Przejdź do treści
Przejdź do stopki

Konieczność wytrwałości

Treść

Jezus znowu zaczął nauczać nad jeziorem i bardzo wielki tłum ludzi zebrał się przy Nim. Dlatego wszedł do łodzi i usiadł w niej na jeziorze, a cały lud stał na brzegu jeziora. Uczył ich wiele w przypowieściach i mówił im w swojej nauce:

«Słuchajcie: Oto siewca wyszedł siać. A gdy siał, jedno padło na drogę; i przyleciały ptaki, i wydziobały je. Inne padło na miejsce skaliste, gdzie nie miało wiele ziemi, i wnet wzeszło, bo gleba nie była głęboka. Lecz po wschodzie słońca przypaliło się i nie mając korzenia, uschło. Inne znów padło między ciernie, a ciernie wybujały i zagłuszyły je, tak że nie wydało owocu. Inne w końcu padły na ziemię żyzną, wzeszły, wyrosły i wydały plon: trzydziestokrotny, sześćdziesięciokrotny i stokrotny». I dodał: «Kto ma uszy do słuchania, niechaj słucha».

A gdy był sam, pytali Go ci, którzy przy Nim byli, razem z Dwunastoma, o przypowieści. On im odrzekł: «Wam dana jest tajemnica królestwa Bożego, dla tych zaś, którzy są poza wami, wszystko dzieje się w przypowieściach, aby patrzyli oczami, a nie widzieli, słuchali uszami, a nie rozumieli, żeby się nie nawrócili i nie była im wydana tajemnica».

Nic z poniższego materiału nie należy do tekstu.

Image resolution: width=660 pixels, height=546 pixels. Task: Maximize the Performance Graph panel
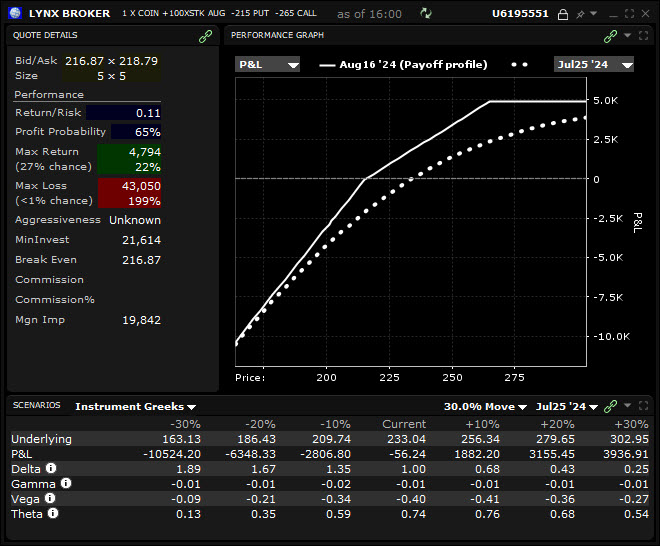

I mówił im: «Nie rozumiecie tej przypowieści? Jakże zrozumiecie inne przypowieści?

Siewca sieje słowo. A oto są ci posiani na drodze: u nich sieje się słowo, a skoro je usłyszą, zaraz przychodzi szatan i porywa słowo zasiane w nich. Podobnie na miejscach skalistych posiani są ci, którzy, gdy usłyszą słowo, natychmiast przyjmują je z radością; lecz nie mają w sobie korzenia i są niestali. Gdy potem przyjdzie ucisk lub prześladowanie z powodu słowa, zaraz się załamują. Są inni, którzy są zasiani między ciernie: to są ci, którzy słuchają wprawdzie słowa, lecz troski tego świata, ułuda bogactwa i inne żądze wciskają się i zagłuszają słowo, tak że zostaje bezowocne. W końcu na ziemię żyzną zostali posiani ci, którzy słuchają słowa, przyjmują je i wydają owoc: trzydziestokrotny, sześćdziesięciokrotny i stokrotny» (Z rozdz. 4 Ewangelii wg św. Marka)

Pan Bóg nigdy nie da się wyprzedzić w hojności. Ale to nie jest cała prawda – Dawid dowiaduje się dzisiaj, że to po stronie Boga leży inicjatywa wszelkiego dobra. Dawid może pragnąć budowy świątyni, ale Bóg chce zachowania Dawida i jego rodziny na wieki. Król zdaje sobie sprawę z wszechmocy Boga i dlatego składa najwyższemu hołd. W ten sposób ludzkie pragnienie i Boża łaska w niewytłumaczalny sposób dopełniają się na naszych oczach.

Dzisiejsze czytania liturgiczne: 2 Sm 7, 4-17; Mk 4, 1-20

Jezusowa przypowieść o siewcy podejmuje ten sam wątek: ludzkiej woli i Bożej łaski. Słowo Boga, porównane do ziarna, pada w ludzką codzienność jak w ziemię. Słowo Boga – czyli to wszystko, co Bóg do nas mówi, a przemawia On na wiele sposobów. Ci, którzy wydają owoc, czynią tak przez swą wytrwałość – wytrwałość w dobrym. Módlmy się do Boga o wytrwałość dla nas, o wytrwałość na miarę króla Dawida.